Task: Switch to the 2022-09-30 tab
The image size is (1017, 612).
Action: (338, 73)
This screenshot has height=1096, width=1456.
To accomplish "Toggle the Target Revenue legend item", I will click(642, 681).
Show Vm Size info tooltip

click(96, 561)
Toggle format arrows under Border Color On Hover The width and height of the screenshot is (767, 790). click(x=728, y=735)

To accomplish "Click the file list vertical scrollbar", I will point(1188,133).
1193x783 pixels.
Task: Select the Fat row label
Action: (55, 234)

_ _ _ _

● About this task:
Look through the entries and give the number of lines containing the word "width". Add nothing else.

● Task response:
2